Provide again, from the entries below, every line from the one containing "Task: Click install icon under The Textorcist" through the one containing "Image resolution: width=799", exactly as written, and no other line.

# # # # # # #

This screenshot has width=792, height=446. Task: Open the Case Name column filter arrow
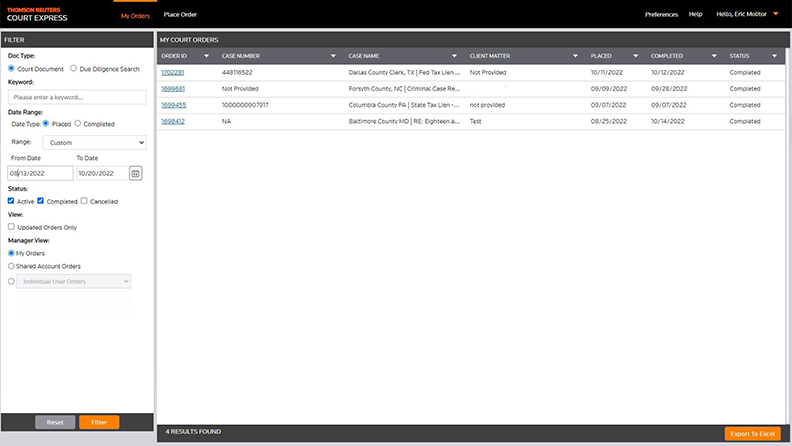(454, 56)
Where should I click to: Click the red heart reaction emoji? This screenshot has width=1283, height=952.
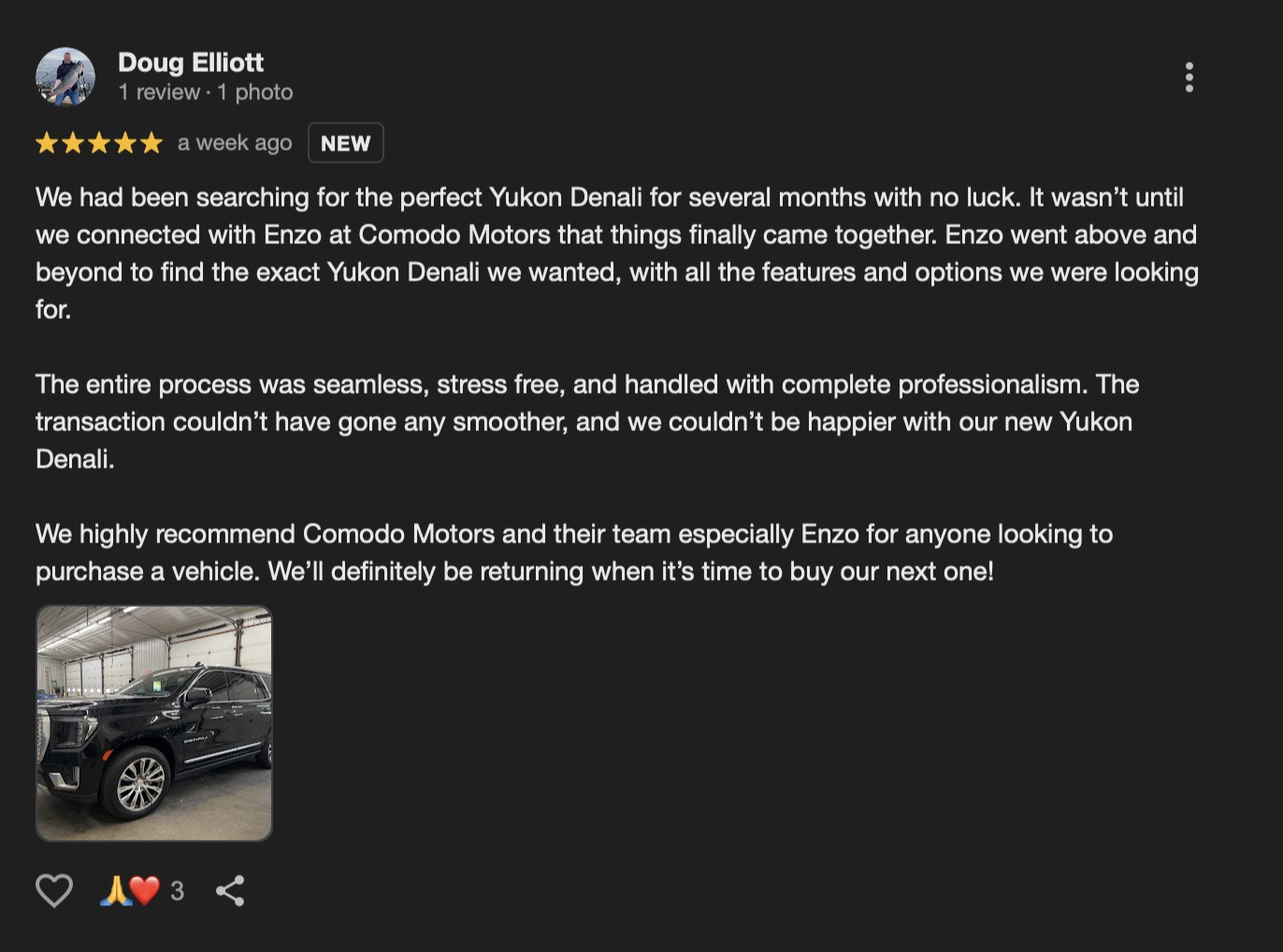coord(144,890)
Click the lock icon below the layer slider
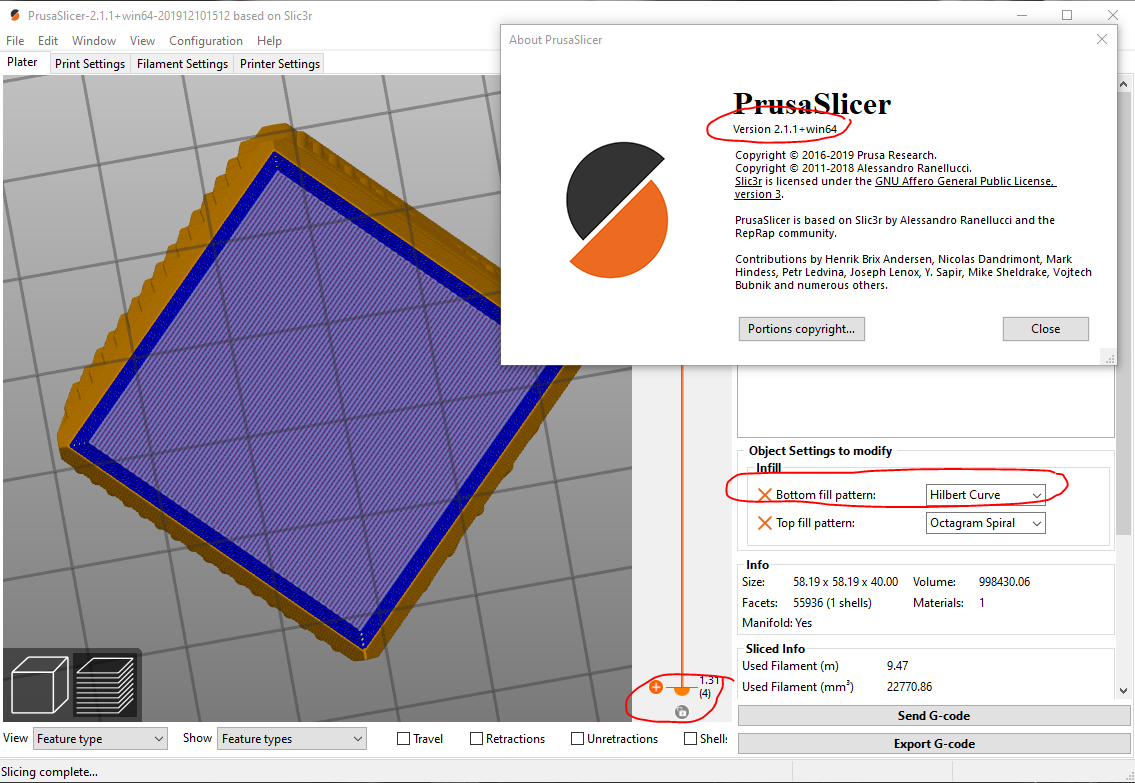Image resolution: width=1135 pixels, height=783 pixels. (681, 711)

# # # # # # #

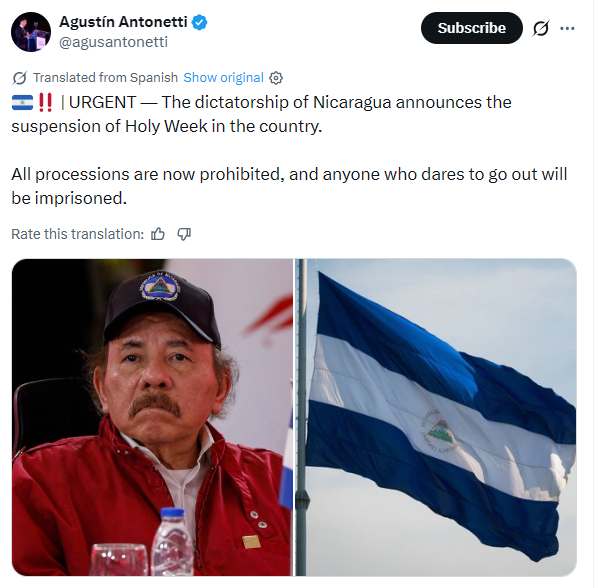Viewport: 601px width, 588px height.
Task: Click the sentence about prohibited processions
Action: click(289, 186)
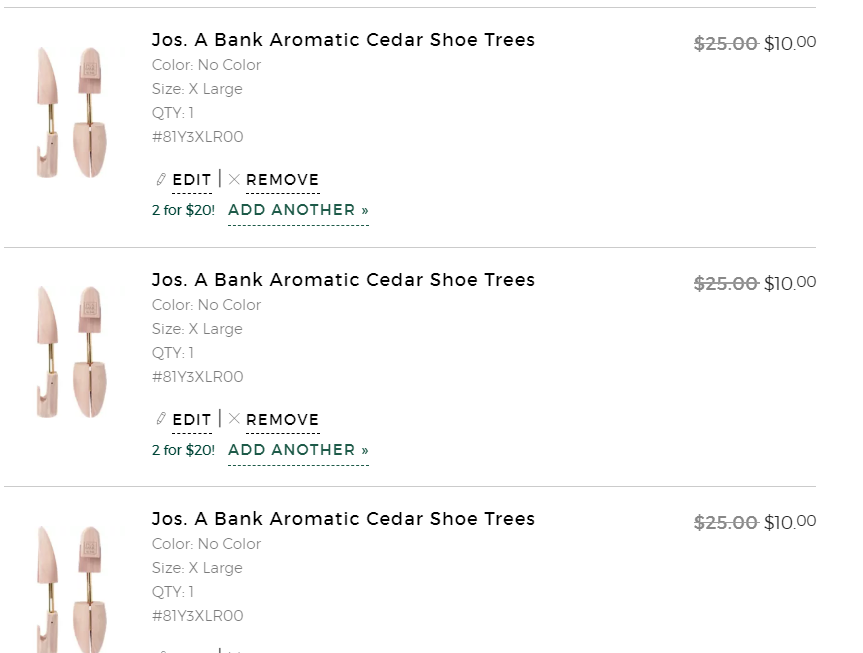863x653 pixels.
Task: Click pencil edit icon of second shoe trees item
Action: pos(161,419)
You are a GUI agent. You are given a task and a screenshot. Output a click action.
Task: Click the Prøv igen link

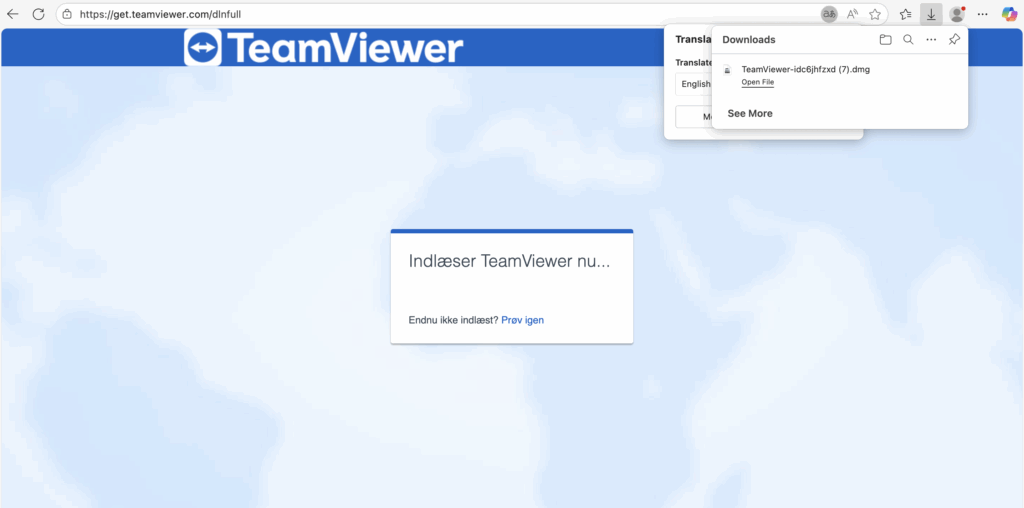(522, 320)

# # # # # # #

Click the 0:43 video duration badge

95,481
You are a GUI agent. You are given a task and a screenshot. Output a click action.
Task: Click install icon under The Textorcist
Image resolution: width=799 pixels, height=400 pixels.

# # # # # # #

> [ANSWER BELOW]:
Task: Click install icon under The Textorcist
Image resolution: width=799 pixels, height=400 pixels.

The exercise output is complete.